W I T N E S S E T H:
WHEREAS, pursuant to that certain Second Amended and Restated Coordination and Service Agreement, dated as of January 1, 2002, by and among Lazard LLC, a Delaware limited liability company and parent company of Licensors that will be renamed “Lazard Group LLC” (“Lazard Group”), and the other parties thereto (as amended from time to time, the “Coordination Agreement”), Licensors are the owners of the trade name and service xxxx “LAZARD”, “LF” and [“Capital Partners”] (collectively, the “Licensed Marks”) in their respective Relevant Territories (as defined in the Coordination Agreement); and
WHEREAS, pursuant to that certain Master Separation Agreement, entered into on the date hereof (the “Master Separation Agreement”), by and among Lazard Ltd, a Bermuda limited company, Lazard Group, LAZ-MD Holdings LLC, a Delaware limited liability company, and Licensee, from and after the Contribution Effective Time (as defined in the Master Separation Agreement), Licensee will hold the LFCM Assets and LFCM Liabilities, and conduct the Capital Markets Business (as defined in the Master Separation Agreement), the Alterative Investments Business (as defined in the Master Separation Agreement) and serve as a holding company for such businesses under the name “LFCM Holdings LLC”; and
WHEREAS, Licensors desire to grant Licensee a non-exclusive license (the “Capital Markets License”) to use the Licensed Xxxx, to the extent that Licensee uses the Licensed Xxxx immediately prior to the Separation (as defined in the Master Separation Agreement), in order to carry on the Capital Markets Business (the “Capital Markets Licensed Service”); and
WHEREAS, Licensors desire to grant Licensee a non-exclusive license (the “Alternative Investments License”) to use the Licensed Xxxx, to the extent that Licensee uses the Licensed Xxxx immediately prior to the Separation (as defined in the Master Separation Agreement), in order to carry on the Alternative Investments Business (the “Alternative Investments Licensed Service”); and
WHEREAS, Licensors desire to grant Licensee a non-exclusive license (the “LFCM License” and together with the Capital Markets License and the Alternative Investments License, the “Lazard Licenses”) to use “LF” in the name “LFCM Holdings LLC” solely for purposes of the holding company that will hold the Capital Markets Business, the Alternative Investments Business and the LFCM Assets and LFCM Liabilities (the “LFCM Licensed Service” and together with the Capital Markets Licensed Service and the Alternative Licensed Service, the “Licensed Services”); and
WHEREAS, Licensee desires to obtain from Licensors, and Licensors desire to provide to Licensee, the Lazard Licenses, on the terms and subject to the conditions herein.
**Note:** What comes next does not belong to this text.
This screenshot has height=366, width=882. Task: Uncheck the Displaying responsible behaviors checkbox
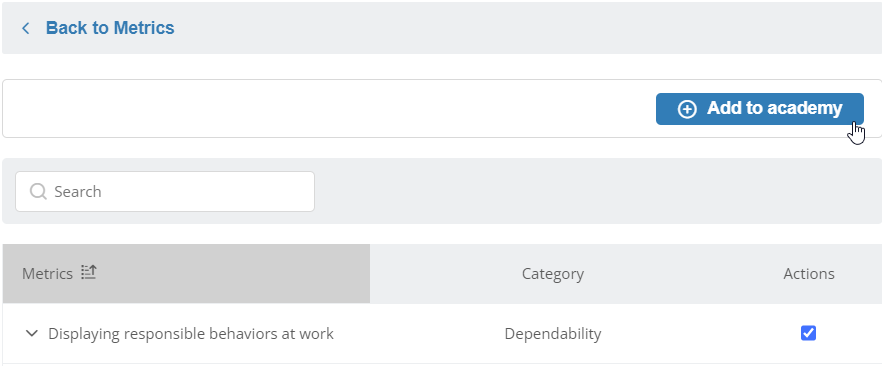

NOW, THEREFORE, in consideration of the foregoing and the respective representations, warranties, covenants and agreements set forth in this Agreement, and for the mutual benefits to be derived from this Agreement, and for other good and valuable consideration, the receipt of which is hereby acknowledged, the parties, intending to be legally bound hereby, agree as follows:
1. | License. |
(a) Grant of License; Scope. Licensors hereby grant to Licensee the Lazard Licenses solely in connection with the Licensed Services in Licensors’ respective Relevant Territories to the extent that Licensee uses the Licensed Marks immediately prior to the Separation (as defined in the Master Separation Agreement). Except with the prior written consent of Lazard Group, which consent may be withheld in Lazard Group’s sole discretion, none of the Lazard Licenses shall extend for use for any purpose other than the Licensed Services conducted as of the date hereof. For the avoidance of doubt, without the prior written consent of Lazard Group, which consent may be withheld in Lazard Groups sole discretion, the Lazard Licenses shall not extend to any entities in the Capital Markets Business other than “Lazard Capital Markets LLC” or any Funds (as defined in that certain Business Alliance Agreement, dated as of the date hereof, by and between Licensee and Lazard Group LLC (the “Business Alliance Agreement”) formed or established after the date hereof and managed or marketed by the Alternative Investments Business (including successor Funds to Funds existing as of the date of hereof).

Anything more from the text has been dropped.